Unsurprisingly, ConverterManager
doesn't know what to do with a Scala tuple, which results in the exception.
If someone can give me a different solution, that would also be great. I want a list of dates from 2000 to 2012, every 6 months.
If you actually want dates, the better type to use is LocalDate (which does have the constructor you want, by the way). If you want DateTime
at the start of these dates, then you need to think about what time zone to use.
Ok, Here is the complete working code.
import org.joda.time.{Period, DateTime}
object runme {
def main(args:Array[String]) {
def dateRange(from: DateTime, to: DateTime, step: Period): Iterator[DateTime]
=Iterator.iterate(from)(_.plus(step)).takeWhile(!_.isAfter(to))
val range = { dateRange(new DateTime(2000, 06, 30,0,0,0,0).minusYears(5) ,new DateTime(2013, 06, 30,0,0,0,0),new Period(0,6,0,0,0,0,0,0))}
range.foreach(u => {
print(u.getYear)
print(u.getMonthOfYear)
println(u.getDayOfMonth)
})
}
}
I think my main problem was not having enough numbers after the DateTime()
functions (ie the milliseconds etc.) this meant the compiler wasn't receiving all the parameters that it wanted. As mentioned by Alexey Romanov
This then prints the dates for a desired range, and can be used as an iterator.
Hope that helps others.
Thanks @Brian and others for the Help
I was needing something similar. Here's what I came up with:
import org.joda.time.{Period, DateTime}
class DateRange(val start: DateTime, val end: DateTime, val step: Period, inclusive: Boolean) extends Iterable[DateTime] {
override def iterator: Iterator[DateTime] = new DateRangeIterator
class DateRangeIterator extends Iterator[DateTime] {
var current = start
override def hasNext: Boolean = current.isBefore(end) || (inclusive && current == end)
override def next(): DateTime = {
val returnVal = current
current = current.withPeriodAdded(step, 1)
returnVal
}
}
}
Example Usage:
val startOfDay: DateTime = new DateTime().withTimeAtStartOfDay()

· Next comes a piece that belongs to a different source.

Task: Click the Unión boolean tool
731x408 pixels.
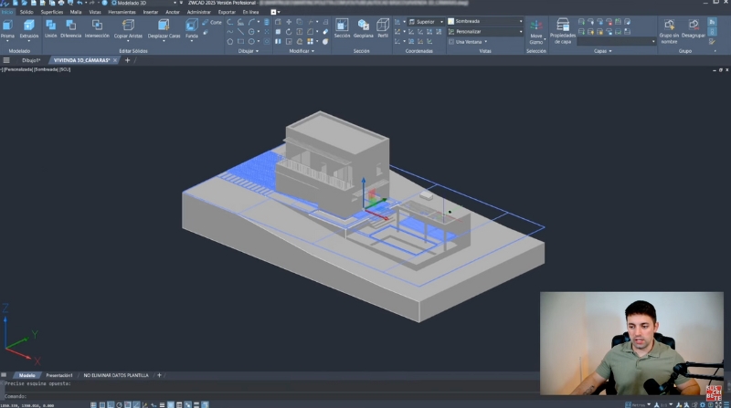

val endOfDay: DateTime = startOfDay.plusDays(1)
val dateRange = new DateRange(startOfDay, endOfDay, Period.hours(1), false)
for (d <- dateRange) println(d)
Output:
2015-03-16T00:00:00.000-05:00
2015-03-16T01:00:00.000-05:00
2015-03-16T02:00:00.000-05:00
2015-03-16T03:00:00.000-05:00
2015-03-16T04:00:00.000-05:00
2015-03-16T05:00:00.000-05:00
2015-03-16T06:00:00.000-05:00
2015-03-16T07:00:00.000-05:00
2015-03-16T08:00:00.000-05:00
2015-03-16T09:00:00.000-05:00
2015-03-16T10:00:00.000-05:00
2015-03-16T11:00:00.000-05:00
2015-03-16T12:00:00.000-05:00
2015-03-16T13:00:00.000-05:00
2015-03-16T14:00:00.000-05:00
2015-03-16T15:00:00.000-05:00
2015-03-16T16:00:00.000-05:00
2015-03-16T17:00:00.000-05:00
2015-03-16T18:00:00.000-05:00
2015-03-16T19:00:00.000-05:00
2015-03-16T20:00:00.000-05:00
2015-03-16T21:00:00.000-05:00
2015-03-16T22:00:00.000-05:00
2015-03-16T23:00:00.000-05:00
I just stumbled upon this problem and came up with this simple solution.
def generateDateRange(from: LocalDate, to: LocalDate): List[Date] = {
if(from.compareTo(to) > 0) Nil
from :: generateDateRange(from.plusDays(1), to)
}
We recursively build a list of dates by prepending the start of the range to the new range which starts a day later.